Installation

This guide provides instructions for installing the bib-dedupe library on different platforms, including Windows, MacOS, and Linux. Follow the steps for your operating system.

Installing Python

Windows:

  1. Check if Python v3.8+ is installed: - Open the search field of Windows and enter CMD. Click on Command Prompt. - Write python --version in the Command Prompt and press ENTER. - If this returns a number higher than 3.8, Python is installed, and you can proceed with installing bib-dedupe. If not, see the installation steps below.

  2. Install Python: - Go to https://python.org/downloads to download Python for Windows. - Install Python for Windows. IMPORTANT: Check the box “Add Python to your PATH environment variable” during the installation.

MacOS:

  1. Check if Python v3.8+ is installed: - Open your Launchpad (in your Dock) and search for “Terminal”. Click on Terminal. - Write python --version in the Terminal and press ENTER. - If this returns a number higher than 3.8, Python is installed, and you can proceed with installing bib-dedupe. If not, see the installation steps below.

  2. Install Python: - Go to https://docs.conda.io/en/latest/miniconda.html#macosx-installers to download the latest version. - Install Miniconda for MacOS.

Linux:

  1. Check if Python v3.8+ is installed: - Open a terminal window. - Write python3 --version or python --version in the terminal and press ENTER. - If this returns a number higher than 3.8, Python is installed, and you can proceed with installing bib-dedupe. If not, proceed to the next step.

  2. Install Python: - Use your distribution’s package manager to install Python 3.8 or newer. For example, on Ubuntu or Debian-based systems, you can use:

    sudo apt update
    sudo apt install python3 python3-pip
    
    • This will install Python and pip, the Python package manager, which is required for the next steps.

Installing pip

pip is automatically installed with Python versions 3.4 and above when using the official Python installer for Windows and MacOS, and through package managers for Linux distributions. If you need to manually install or upgrade pip, you can do so by running:

python3 -m ensurepip --upgrade

Installing bib-dedupe

With Python v3.8+ and pip installed, you can now install bib-dedupe:

  1. Open the Command Prompt (Windows) or Terminal (MacOS/Linux).

  2. Install bib-dedupe using pip:

pip install bib-dedupe

Starting bib-dedupe

After installation, you can start using bib-dedupe in a Python script, Jupyter notebook, or another Python package.
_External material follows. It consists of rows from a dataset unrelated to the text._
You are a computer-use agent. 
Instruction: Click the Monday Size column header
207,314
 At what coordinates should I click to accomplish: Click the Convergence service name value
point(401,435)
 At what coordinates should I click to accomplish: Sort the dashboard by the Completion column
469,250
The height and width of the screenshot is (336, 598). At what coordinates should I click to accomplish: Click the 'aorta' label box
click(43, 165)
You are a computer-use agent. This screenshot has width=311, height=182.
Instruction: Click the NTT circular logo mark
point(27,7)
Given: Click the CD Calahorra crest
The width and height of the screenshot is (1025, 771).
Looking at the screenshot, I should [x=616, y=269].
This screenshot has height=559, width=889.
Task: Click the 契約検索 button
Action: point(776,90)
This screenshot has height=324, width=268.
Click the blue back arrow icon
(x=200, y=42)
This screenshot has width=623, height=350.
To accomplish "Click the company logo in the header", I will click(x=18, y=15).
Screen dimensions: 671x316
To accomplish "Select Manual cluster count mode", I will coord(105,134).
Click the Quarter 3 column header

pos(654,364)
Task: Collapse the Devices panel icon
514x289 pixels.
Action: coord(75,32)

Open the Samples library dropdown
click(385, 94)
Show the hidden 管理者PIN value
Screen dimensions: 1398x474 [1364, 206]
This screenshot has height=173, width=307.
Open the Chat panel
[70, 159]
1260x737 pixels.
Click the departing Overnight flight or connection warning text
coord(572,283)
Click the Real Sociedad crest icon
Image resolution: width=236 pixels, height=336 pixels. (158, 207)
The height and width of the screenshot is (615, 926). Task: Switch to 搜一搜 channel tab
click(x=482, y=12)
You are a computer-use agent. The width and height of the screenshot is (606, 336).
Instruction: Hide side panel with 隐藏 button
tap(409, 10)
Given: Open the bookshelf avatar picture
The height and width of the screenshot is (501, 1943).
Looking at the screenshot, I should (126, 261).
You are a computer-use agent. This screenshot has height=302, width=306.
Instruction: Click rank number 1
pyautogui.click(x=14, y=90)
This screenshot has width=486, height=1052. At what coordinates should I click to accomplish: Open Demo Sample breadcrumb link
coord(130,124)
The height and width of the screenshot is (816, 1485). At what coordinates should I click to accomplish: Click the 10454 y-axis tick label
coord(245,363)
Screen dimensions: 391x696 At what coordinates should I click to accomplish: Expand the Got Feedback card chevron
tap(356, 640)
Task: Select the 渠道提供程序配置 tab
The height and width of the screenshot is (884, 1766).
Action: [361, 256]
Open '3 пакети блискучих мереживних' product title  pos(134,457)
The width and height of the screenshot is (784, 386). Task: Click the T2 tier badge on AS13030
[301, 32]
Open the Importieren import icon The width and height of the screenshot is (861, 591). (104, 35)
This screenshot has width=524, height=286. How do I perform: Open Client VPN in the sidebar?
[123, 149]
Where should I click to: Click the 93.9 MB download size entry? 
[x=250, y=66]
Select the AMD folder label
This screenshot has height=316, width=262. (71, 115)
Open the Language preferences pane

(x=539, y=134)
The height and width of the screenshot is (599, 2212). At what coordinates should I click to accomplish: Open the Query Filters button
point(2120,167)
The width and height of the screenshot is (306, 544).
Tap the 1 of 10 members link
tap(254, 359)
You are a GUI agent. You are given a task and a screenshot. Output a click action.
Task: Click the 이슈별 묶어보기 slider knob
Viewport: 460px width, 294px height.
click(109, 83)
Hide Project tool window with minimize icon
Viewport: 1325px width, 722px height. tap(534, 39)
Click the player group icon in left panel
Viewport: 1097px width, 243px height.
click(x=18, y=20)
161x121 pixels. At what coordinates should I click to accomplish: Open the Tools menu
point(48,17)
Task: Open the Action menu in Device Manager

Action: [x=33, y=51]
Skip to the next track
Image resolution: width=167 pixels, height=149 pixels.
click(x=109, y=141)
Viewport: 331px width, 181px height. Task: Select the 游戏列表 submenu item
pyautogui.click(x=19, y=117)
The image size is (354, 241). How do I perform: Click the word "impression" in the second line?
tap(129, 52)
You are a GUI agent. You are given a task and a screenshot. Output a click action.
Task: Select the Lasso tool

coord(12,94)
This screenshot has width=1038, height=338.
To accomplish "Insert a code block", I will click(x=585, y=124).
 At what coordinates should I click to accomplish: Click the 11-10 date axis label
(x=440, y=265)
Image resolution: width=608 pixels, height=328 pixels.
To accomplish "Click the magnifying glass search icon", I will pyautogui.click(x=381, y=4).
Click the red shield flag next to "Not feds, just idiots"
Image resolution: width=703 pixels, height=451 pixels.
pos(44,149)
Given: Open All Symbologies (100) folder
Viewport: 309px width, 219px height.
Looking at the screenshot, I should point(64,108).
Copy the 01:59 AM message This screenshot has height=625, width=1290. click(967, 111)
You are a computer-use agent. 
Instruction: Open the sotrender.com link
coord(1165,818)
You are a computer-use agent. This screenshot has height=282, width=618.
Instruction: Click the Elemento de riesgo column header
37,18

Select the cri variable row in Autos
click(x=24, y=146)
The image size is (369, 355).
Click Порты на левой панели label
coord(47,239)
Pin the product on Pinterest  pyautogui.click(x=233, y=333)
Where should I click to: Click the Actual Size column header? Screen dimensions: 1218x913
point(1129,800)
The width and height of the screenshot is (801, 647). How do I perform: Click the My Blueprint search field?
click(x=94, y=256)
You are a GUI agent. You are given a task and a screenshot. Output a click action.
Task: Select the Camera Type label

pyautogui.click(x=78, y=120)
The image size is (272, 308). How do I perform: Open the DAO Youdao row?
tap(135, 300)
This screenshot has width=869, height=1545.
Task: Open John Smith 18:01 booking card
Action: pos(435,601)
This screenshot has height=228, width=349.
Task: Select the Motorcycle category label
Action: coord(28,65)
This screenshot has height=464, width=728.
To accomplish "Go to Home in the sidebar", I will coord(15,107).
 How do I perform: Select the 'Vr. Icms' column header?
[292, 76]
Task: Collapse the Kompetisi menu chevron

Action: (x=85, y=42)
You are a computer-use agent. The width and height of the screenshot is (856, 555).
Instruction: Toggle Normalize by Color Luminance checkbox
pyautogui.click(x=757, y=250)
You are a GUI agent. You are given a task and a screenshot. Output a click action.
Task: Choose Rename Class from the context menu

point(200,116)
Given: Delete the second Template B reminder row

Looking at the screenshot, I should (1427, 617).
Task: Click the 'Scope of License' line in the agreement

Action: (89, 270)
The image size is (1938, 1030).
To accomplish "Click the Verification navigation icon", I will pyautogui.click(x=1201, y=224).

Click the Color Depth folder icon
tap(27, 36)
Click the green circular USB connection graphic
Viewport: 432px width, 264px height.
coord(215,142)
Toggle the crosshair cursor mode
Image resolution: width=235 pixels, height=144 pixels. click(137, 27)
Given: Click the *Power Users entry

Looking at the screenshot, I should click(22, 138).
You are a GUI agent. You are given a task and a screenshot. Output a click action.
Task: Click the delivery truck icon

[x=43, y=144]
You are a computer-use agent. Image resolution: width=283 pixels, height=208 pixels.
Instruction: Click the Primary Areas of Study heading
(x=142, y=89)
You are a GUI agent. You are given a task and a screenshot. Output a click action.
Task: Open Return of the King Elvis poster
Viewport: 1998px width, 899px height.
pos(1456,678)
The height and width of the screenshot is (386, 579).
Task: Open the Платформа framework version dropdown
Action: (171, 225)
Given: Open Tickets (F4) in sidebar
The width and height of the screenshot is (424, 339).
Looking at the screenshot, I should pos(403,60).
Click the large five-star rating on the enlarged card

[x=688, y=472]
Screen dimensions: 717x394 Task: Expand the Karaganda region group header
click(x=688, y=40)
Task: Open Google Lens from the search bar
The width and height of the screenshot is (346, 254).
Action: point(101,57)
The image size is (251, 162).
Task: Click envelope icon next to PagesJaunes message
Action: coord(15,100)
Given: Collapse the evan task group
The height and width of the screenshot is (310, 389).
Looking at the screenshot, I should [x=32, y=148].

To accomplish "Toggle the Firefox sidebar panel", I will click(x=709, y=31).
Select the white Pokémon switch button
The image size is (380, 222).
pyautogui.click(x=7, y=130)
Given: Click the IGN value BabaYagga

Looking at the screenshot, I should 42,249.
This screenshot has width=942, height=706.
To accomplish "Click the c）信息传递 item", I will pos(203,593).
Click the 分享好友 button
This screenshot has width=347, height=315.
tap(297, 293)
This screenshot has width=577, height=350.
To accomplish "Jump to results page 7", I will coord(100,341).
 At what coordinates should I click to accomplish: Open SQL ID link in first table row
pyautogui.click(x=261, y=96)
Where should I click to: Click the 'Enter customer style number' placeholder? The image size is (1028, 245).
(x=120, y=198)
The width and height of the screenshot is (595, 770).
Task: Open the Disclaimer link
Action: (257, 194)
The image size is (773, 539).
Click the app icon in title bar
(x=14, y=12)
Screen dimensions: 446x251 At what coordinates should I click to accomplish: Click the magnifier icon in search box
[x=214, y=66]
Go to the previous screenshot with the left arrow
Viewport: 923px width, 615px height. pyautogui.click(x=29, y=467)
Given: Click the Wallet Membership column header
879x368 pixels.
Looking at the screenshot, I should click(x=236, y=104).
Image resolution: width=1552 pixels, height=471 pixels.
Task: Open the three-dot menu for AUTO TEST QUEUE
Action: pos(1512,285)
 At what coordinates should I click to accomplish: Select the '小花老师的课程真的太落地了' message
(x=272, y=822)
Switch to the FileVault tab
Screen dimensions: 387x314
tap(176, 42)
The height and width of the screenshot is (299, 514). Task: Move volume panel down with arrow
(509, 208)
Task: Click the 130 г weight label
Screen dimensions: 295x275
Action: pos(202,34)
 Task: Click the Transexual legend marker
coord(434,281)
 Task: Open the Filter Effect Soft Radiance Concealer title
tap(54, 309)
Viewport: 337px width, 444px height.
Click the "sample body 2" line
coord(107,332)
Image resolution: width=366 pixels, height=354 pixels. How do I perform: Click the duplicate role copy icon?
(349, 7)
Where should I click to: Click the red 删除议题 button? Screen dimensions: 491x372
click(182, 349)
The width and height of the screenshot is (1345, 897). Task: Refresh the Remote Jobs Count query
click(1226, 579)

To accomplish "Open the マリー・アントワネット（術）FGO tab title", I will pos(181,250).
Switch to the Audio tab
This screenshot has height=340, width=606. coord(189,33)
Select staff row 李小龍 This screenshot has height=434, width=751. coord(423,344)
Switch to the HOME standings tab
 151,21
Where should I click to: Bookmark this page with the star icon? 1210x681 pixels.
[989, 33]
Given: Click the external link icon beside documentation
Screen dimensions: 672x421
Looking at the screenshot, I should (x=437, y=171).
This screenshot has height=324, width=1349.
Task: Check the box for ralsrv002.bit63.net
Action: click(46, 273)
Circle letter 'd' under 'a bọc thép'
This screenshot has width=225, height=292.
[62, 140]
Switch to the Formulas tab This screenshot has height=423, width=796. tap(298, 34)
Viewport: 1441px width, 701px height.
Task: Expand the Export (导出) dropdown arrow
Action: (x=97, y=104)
To use bib-dedupe in a Python script, you can create a new file (e.g., deduplication.py) with the following content:

import pandas as pd
from bib_dedupe.bib_dedupe import merge

# Load your bibliographic dataset into a pandas DataFrame
records_df = pd.read_csv("records.csv")

# Get the merged_df
merged_df = merge(records_df)

merged_df.to_csv("merged_records.csv", index=False)

Replace records.csv with the path to your bibliographic dataset. Run the script using the following command:

python deduplication.py